Apache Hadoop 3.2.0

Apache Hadoop 3.2.0 incorporates a number of significant enhancements over the previous stable minor release line (hadoop-3.1).

This is the first release in 3.2 release line which is not yet generally available (GA) or production ready.

Overview

Users are encouraged to read the full set of release notes. This page provides an overview of the major changes.

Node Attributes Support in YARN

Node Attributes helps to tag multiple labels on the nodes based on its attributes and supports placing the containers based on expression of these labels.

More details are available in the Node Attributes documentation.

Hadoop Submarine on YARN

Hadoop Submarine enables data engineers to easily develop, train and deploy deep learning models (in TensorFlow) on very same Hadoop YARN cluster where data resides.

More details are available in the Hadoop Submarine documentation.

Storage Policy Satisfier

Supports HDFS (Hadoop Distributed File System) applications to move the blocks between storage types as they set the storage policies on files/directories.

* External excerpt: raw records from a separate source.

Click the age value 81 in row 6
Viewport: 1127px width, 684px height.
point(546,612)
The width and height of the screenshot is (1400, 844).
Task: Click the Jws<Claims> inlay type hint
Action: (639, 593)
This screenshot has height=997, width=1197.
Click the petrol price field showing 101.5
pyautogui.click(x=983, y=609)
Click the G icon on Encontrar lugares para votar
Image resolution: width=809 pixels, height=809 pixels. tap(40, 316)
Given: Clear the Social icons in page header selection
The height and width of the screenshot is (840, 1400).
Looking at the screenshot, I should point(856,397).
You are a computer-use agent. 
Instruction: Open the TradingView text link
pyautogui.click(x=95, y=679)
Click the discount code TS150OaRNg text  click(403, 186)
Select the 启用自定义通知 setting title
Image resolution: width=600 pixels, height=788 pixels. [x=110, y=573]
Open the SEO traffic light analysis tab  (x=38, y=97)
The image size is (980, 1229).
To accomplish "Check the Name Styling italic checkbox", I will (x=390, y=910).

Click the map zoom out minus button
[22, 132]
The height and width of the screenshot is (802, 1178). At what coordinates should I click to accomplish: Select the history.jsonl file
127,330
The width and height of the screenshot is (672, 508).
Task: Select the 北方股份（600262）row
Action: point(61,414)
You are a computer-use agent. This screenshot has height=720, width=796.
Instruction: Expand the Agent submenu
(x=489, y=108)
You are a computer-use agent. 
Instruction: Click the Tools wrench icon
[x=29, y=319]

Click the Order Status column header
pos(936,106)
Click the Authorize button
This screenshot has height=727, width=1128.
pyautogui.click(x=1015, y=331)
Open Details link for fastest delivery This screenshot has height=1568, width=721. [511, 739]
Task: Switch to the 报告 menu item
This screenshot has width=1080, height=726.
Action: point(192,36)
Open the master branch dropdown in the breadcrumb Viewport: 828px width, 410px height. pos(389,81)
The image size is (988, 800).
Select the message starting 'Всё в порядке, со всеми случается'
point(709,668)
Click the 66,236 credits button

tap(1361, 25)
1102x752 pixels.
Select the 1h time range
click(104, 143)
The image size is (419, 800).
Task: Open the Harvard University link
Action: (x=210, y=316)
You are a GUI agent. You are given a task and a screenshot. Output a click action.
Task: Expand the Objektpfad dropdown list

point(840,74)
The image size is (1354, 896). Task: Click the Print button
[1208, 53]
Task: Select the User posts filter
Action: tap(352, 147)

More details are available in the Storage Policy Satisfier documentation.

ABFS Filesystem connector

Supports the latest Azure Datalake Gen2 Storage.

Enhanced S3A connector

Support of an enhanced S3A connector, including better resilience to throttled AWS S3 and DynamoDB IO.

Upgrades for YARN long running services

Supports in-place seamless upgrades of long running containers via YARN Native Service API and CLI.

More details are available in the YARN Service Upgrade documentation.

Getting Started

The Hadoop documentation includes the information you need to get started using Hadoop. Begin with the Single Node Setup which shows you how to set up a single-node Hadoop installation. Then move on to the Cluster Setup to learn how to set up a multi-node Hadoop installation.